_Provided entries_
--- START ---

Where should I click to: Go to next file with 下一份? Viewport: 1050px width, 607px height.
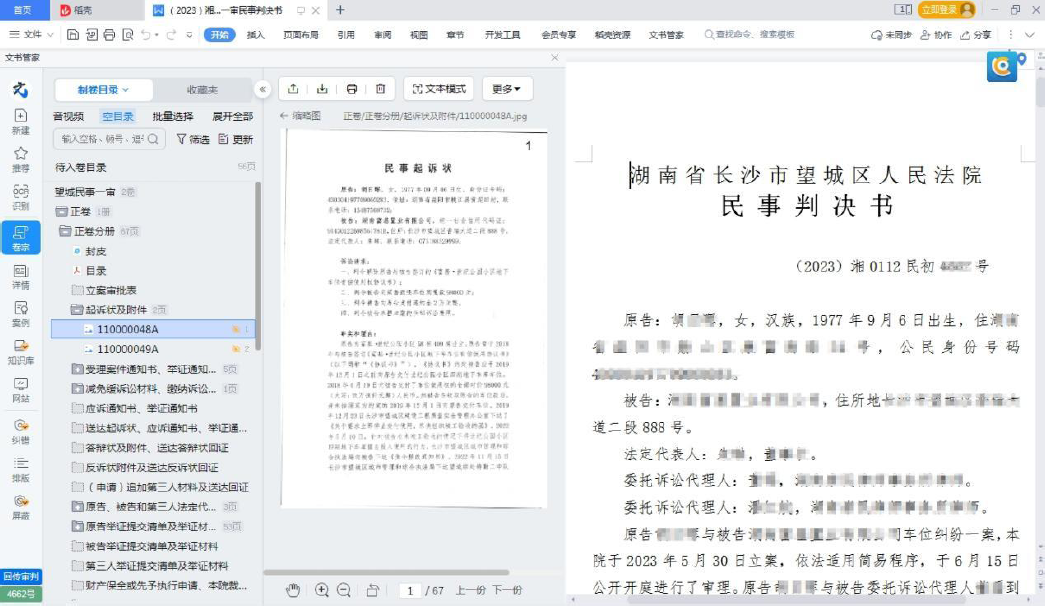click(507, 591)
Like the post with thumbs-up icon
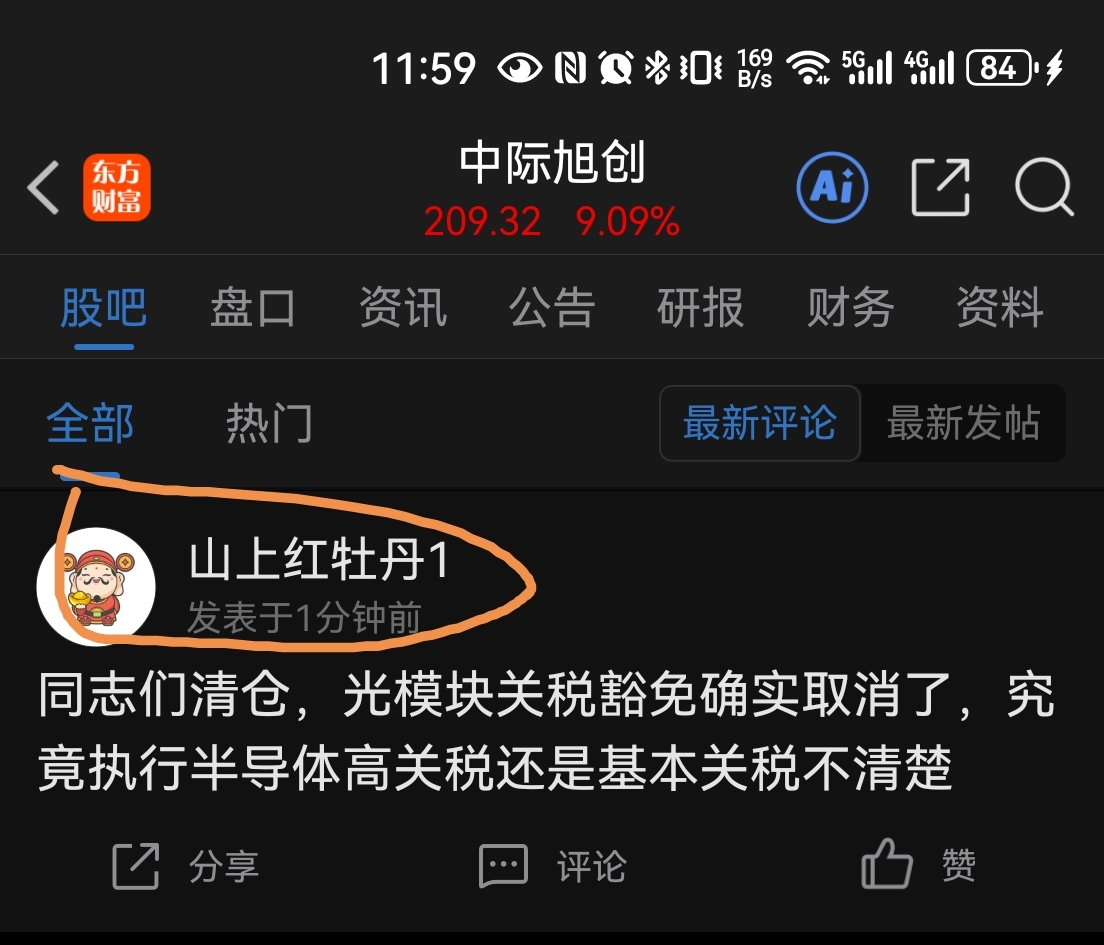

--- END ---
--- START ---

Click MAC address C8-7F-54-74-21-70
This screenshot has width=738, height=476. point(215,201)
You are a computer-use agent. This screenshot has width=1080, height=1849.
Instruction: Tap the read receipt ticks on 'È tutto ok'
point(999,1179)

--- END ---
--- START ---

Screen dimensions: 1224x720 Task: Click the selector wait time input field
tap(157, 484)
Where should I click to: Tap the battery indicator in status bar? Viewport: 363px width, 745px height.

--- END ---

_About this task_
The expected output is exactly the lines of the listing above between the line holding "Screen dimensions: 1224x720" and the line holding "Where should I click to: Tap", inclusive.

_Result of the task_
Screen dimensions: 1224x720 Task: Click the selector wait time input field
tap(157, 484)
Where should I click to: Tap the battery indicator in status bar? Viewport: 363px width, 745px height.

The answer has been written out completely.